このようにすることで、細胞膜の内容積によって抽出した細胞の容積から細胞核を除外することにより、細胞質の容積を容易に測定することができる。
【0017】
また、本発明の他の態様は、細胞集塊を構成する細胞の構成要素を、少なくとも1つの蛍光または発光を生じさせる化学物質で標識する標識ステップと、該標識ステップにおいて標識された前記細胞からの蛍光または発光を検出することにより複数枚のスライス画像を前記細胞集塊の少なくとも一部に対して取得する撮影ステップと、該撮影ステップにより取得された複数枚のスライス画像に基づいて前記細胞の特性を評価する評価ステップと、前記撮影ステップにより取得された複数枚のスライス画像を画像処理して前記細胞集塊の少なくとも一部の3次元画像を構築する3次元画像構築ステップと、前記評価ステップにおいて評価された前記細胞の特性の分布を示すグラフを生成する分布生成ステップと、前記3次元画像構築ステップにより構築された前記細胞集塊の前記3次元画像と前記分布生成ステップにより生成されたグラフとを並列して表示する表示ステップとを含み、該表示ステップが、前記3次元画像上のいずれかの前記細胞と、前記グラフ上の対応する前記細胞の特性とを対応させて表示可能である細胞解析方法を提供する。
【0018】
本態様によれば、標識ステップにおいて細胞の構成要素が化学物質で標識された細胞集塊の少なくとも一部に対して、撮影ステップにおいて細胞の複数枚のスライス画像が取得され、取得されたスライス画像に基づいて評価ステップにおいて細胞の特性が評価される。評価された細胞の特性の分布が、分布生成ステップにおいてグラフとして生成され、表示ステップにおいて3次元画像とグラフとが並列して表示される。
【0019】
そして、3次元画像上で任意の細胞が特定されると、グラフ上の対応する細胞の特性のデータが表示されることにより、3次元画像上の細胞の特性をグラフ上において容易に確認することができる。逆に、グラフ上において任意のデータを特定し、3次元画像上の対応する細胞を容易に確認することもできる。
【0020】
上記態様においては、前記表示ステップが、前記グラフ上において特性が近似する前記細胞のデータをグループ分けして選択可能に表示するとともに、選択されたグループ内に属する複数の前記細胞を前記3次元画像上において、他の前記細胞とは異なる表示方法で表示してもよい。

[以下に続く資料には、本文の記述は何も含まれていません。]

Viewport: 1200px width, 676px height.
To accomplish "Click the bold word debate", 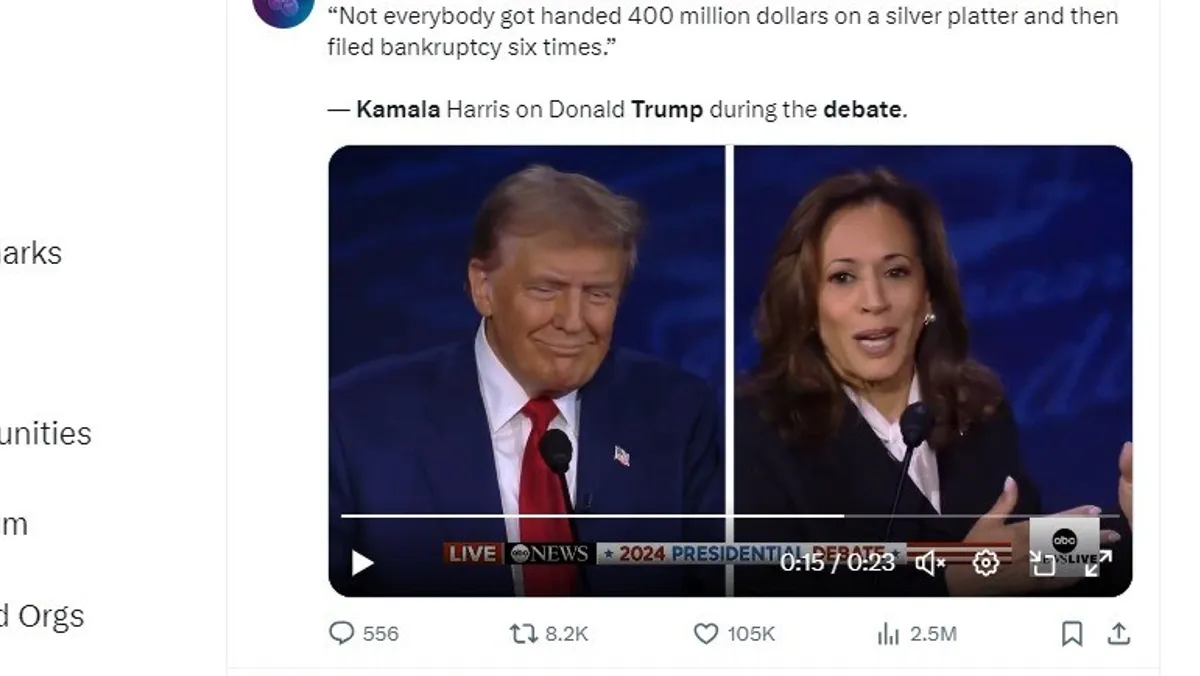I will pos(862,110).
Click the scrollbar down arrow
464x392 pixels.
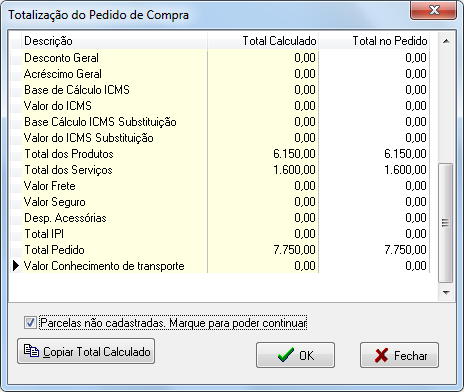coord(446,292)
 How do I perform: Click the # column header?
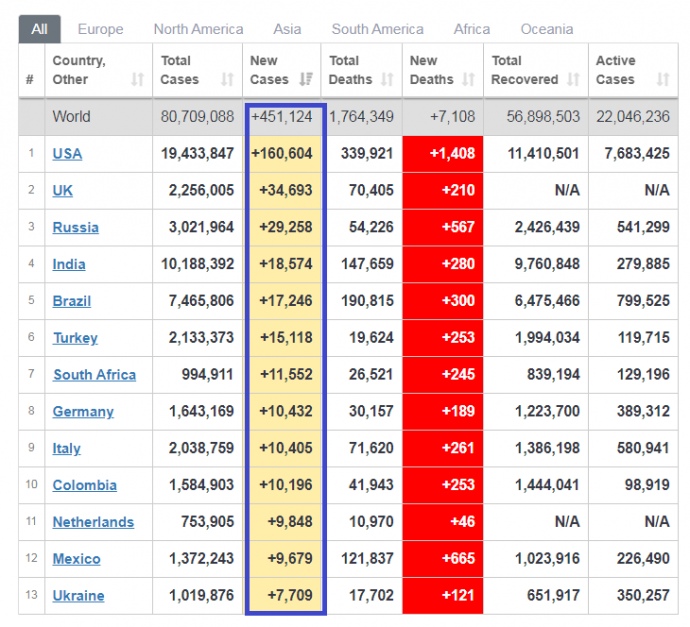(30, 79)
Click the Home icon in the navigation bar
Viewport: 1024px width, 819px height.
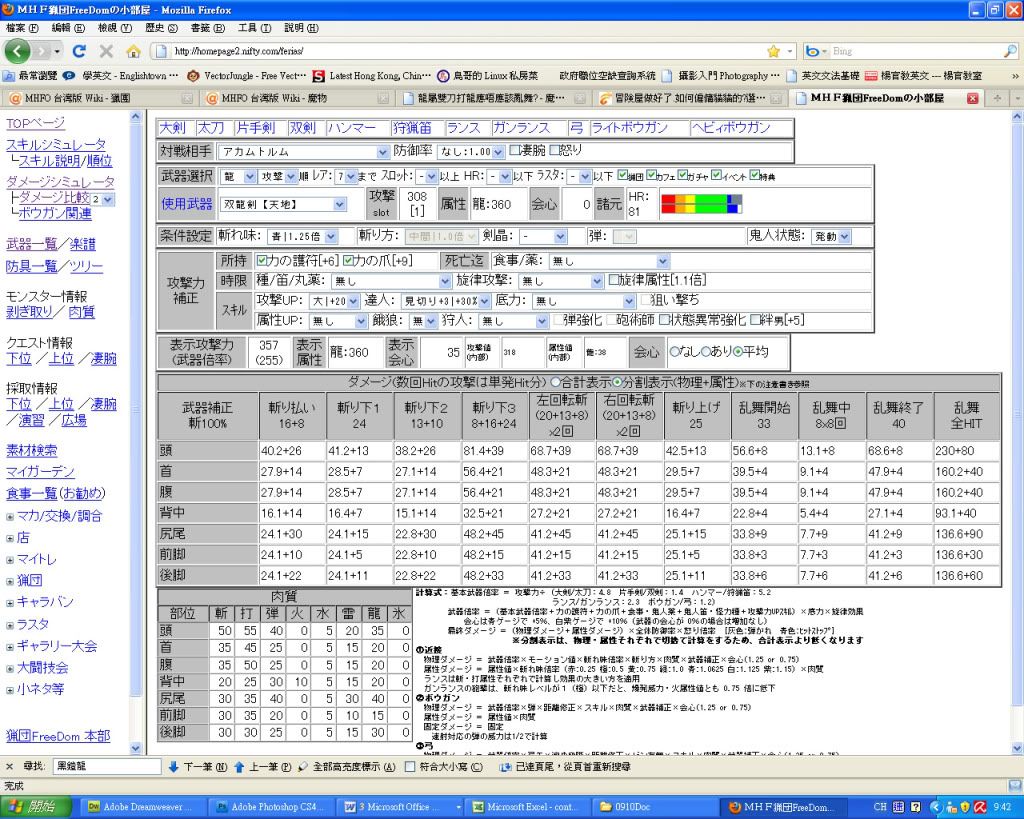(133, 51)
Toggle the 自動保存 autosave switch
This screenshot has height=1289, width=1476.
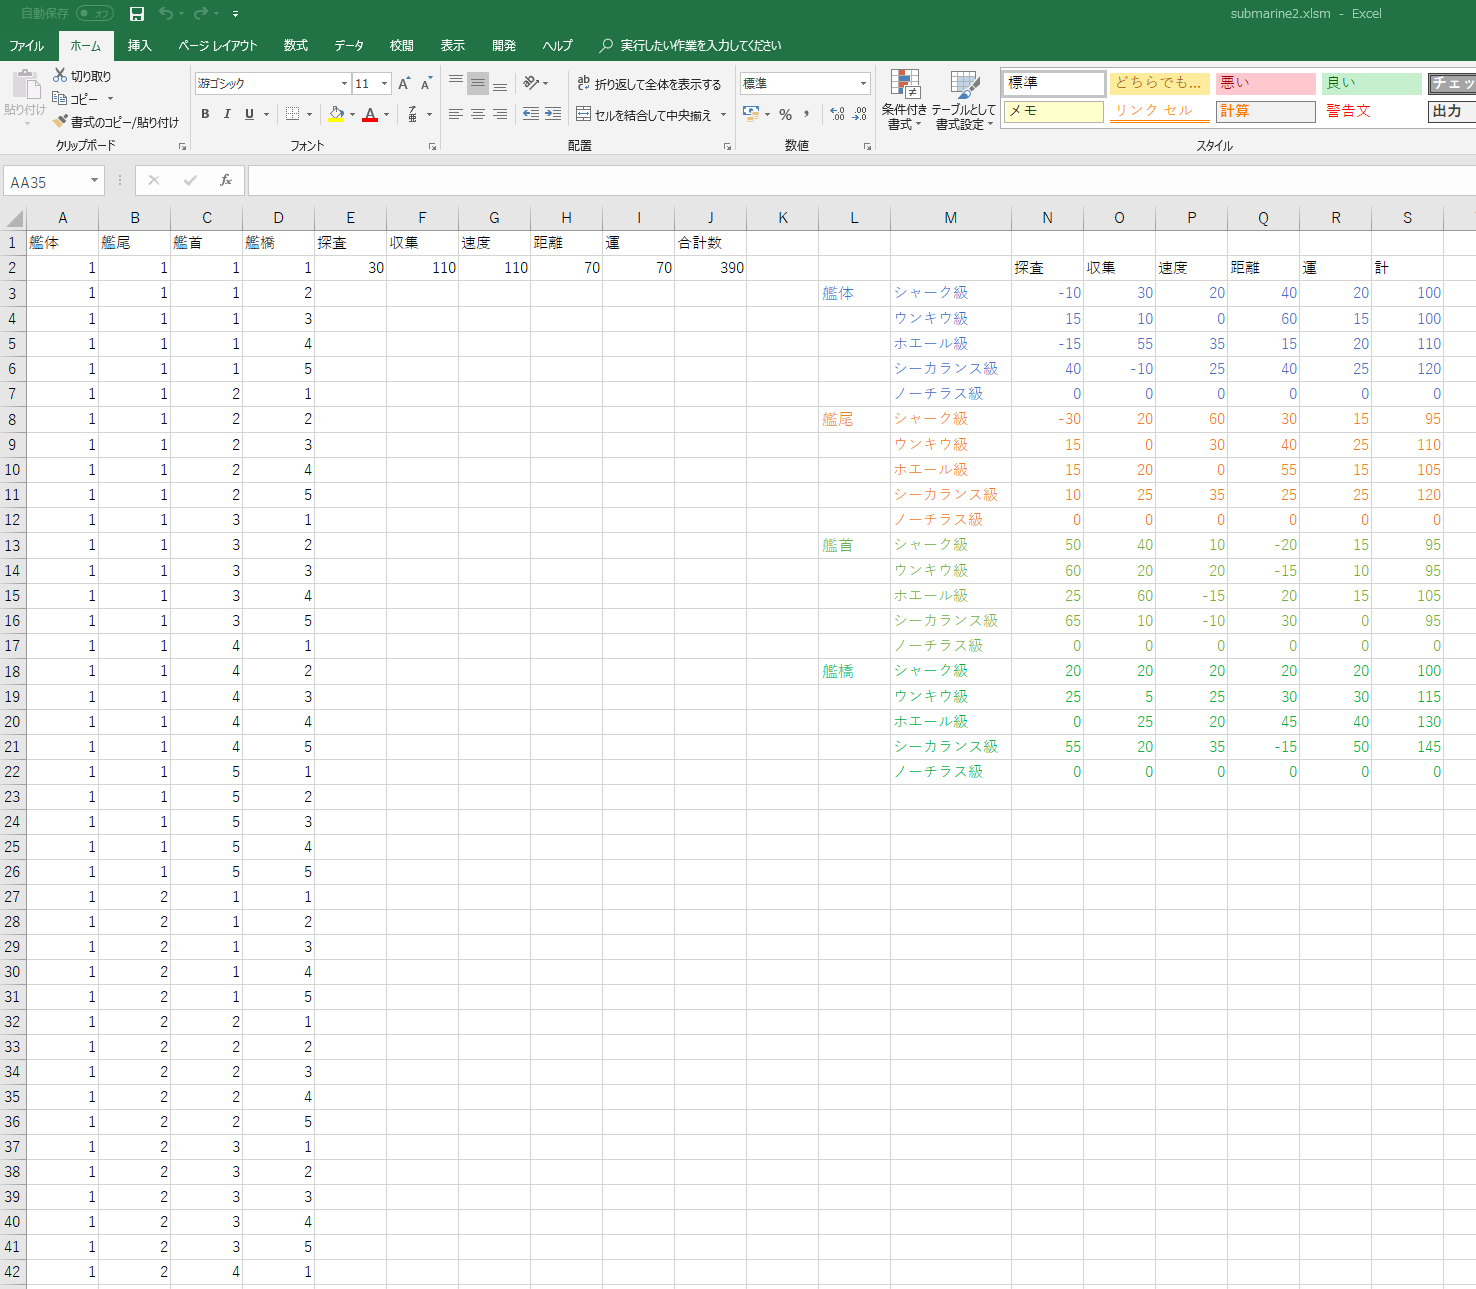[x=95, y=14]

このようにすることで、グラフ上においてグループ分けされて表示された特性が近似する細胞のデータのいずれかのグループを選択すると、選択されたグループ内に属する複数の細胞が3次元画像上において他の細胞とは異なる表示方法で表示されるので、選択したグループに対応する細胞が正しく認識されているか否かを容易に確認することができる。
【0021】
また、上記態様においては、選択されたグループ内に属する複数の前記細胞の3次元画像を表示してもよい。
このようにすることで、グラフ上において選択されたグループ内に属する複数の細胞の3次元画像を表示することで、当該グループに属する各細胞が正しく認識されたか否かを容易に確認することができる。